** Extracted data follows **

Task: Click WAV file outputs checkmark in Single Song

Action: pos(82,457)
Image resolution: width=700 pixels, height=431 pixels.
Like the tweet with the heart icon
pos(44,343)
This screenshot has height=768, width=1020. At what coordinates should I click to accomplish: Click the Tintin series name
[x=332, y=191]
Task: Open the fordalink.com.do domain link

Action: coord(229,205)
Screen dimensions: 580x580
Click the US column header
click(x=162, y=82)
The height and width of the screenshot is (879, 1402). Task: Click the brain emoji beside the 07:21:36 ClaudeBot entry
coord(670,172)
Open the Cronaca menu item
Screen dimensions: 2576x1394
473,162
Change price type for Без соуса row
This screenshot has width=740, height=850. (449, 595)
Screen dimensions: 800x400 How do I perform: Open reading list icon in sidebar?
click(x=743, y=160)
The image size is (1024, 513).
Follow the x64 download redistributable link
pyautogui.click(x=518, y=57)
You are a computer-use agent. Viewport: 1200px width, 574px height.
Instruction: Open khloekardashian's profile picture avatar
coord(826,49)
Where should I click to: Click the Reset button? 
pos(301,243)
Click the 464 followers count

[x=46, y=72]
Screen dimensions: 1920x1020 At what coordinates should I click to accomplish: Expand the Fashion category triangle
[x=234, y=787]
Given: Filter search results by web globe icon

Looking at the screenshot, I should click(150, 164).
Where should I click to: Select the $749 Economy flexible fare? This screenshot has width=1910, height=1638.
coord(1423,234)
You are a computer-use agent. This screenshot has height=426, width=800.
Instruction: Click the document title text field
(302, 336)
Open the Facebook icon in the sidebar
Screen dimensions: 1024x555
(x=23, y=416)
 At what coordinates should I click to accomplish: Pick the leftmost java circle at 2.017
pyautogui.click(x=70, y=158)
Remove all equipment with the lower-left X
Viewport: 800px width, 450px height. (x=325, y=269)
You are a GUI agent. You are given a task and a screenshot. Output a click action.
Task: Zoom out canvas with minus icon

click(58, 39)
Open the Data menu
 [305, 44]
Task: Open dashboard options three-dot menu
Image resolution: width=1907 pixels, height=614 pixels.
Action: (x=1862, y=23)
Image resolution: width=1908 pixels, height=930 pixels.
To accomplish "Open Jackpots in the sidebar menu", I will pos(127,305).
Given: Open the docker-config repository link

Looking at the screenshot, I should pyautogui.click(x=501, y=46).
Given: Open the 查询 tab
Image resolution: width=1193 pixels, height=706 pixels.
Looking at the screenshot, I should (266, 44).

** End of Extracted data **

**Required work**
Every line above that includes the string "agent" should be counted, and the answer should be that number only.

**Solution to the exercise**
3